Customer commitment as a mediating variable can influence future intentions (Garbarino & Johnson, 1999). The commitment follows the premise that the current relationship with another is of importance and that maximum effort should be put into maintaining it. The parties so committed believe that it is important to work on this relationship and ensure that the relationship endures (Morgan & Hunt, 1994). In marketing relationships, adequate consumption experience has a positive effect on the level of commitment (Brown et al., 2005). Customer satisfaction is related to affective commitment in industries such as hairstyling, auto-repair, banking (Fullerton, 2011). Trust between sellers and buyers ensures commitment and the parties value the relationship. This commitment lends sustainability over an extended period (Morgan & Hunt, 1994; Duhan & Sandvik, 2009). There are many studies on impact of word of mouth communications in various sectors but very few on retail sector across the globe. In context of developing countries and in India, very limited or no studies are undertaken in the retail sector to study the role of service quality on affective and continuance commitment impacting the word of mouth communication.
Model & Hypotheses
Customer commitment mediates the impact of service quality on WoM communication and the relation between service quality, customer commitment, and WoM communication is invariant across gender, income levels, location, age levels, and marital status.
Research hypotheses
1. Affective commitment does not mediate the impact of retail service quality on WoM communication.
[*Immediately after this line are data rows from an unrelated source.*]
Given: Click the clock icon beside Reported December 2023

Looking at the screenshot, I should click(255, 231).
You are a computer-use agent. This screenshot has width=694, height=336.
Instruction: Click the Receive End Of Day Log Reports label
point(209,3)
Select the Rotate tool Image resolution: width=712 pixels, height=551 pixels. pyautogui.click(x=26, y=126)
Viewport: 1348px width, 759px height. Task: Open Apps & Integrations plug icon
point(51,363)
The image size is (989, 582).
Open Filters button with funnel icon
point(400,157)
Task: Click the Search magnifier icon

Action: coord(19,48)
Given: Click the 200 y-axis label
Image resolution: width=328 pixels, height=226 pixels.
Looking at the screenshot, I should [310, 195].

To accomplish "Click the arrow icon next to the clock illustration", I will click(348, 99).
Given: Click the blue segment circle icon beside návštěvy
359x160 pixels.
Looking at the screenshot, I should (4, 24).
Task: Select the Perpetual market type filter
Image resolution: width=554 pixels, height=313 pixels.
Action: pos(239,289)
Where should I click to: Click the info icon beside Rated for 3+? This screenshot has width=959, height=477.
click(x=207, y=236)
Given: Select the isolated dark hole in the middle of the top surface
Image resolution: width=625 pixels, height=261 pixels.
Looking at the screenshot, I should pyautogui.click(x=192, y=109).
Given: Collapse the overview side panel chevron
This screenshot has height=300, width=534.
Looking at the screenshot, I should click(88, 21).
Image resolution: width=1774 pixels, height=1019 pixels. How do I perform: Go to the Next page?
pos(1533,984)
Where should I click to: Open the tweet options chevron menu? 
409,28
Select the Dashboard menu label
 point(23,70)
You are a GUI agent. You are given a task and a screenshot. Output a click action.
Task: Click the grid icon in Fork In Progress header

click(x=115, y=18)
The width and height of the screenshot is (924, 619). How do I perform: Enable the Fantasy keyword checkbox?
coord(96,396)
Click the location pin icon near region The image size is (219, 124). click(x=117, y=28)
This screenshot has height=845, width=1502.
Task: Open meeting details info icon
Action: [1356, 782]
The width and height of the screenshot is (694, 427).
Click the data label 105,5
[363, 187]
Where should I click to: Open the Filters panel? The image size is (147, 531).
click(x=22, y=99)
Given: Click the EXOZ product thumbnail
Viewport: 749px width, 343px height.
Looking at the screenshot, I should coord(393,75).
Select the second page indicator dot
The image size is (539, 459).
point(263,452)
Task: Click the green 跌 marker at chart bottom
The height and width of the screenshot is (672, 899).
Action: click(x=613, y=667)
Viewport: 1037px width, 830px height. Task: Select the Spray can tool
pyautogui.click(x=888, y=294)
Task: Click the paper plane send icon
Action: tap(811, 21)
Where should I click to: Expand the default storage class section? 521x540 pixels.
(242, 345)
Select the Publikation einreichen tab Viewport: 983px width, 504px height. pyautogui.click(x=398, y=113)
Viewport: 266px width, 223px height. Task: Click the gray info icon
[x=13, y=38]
2. Continuance commitment does not mediate the impact of retail service quality on WoM communication.
3. Both affective and continuance commitment jointly do not mediate the impact of retail service quality on WoM communication.
4. The relationship between retail service quality, affective commitment, continuance commitment, and is not moderated by gender.
5. The relationship between retail service quality, affective commitment, continuance commitment, and is not moderated by age levels.
6. The relationship between retail service quality, affective commitment, continuance commitment, and is not moderated by income levels.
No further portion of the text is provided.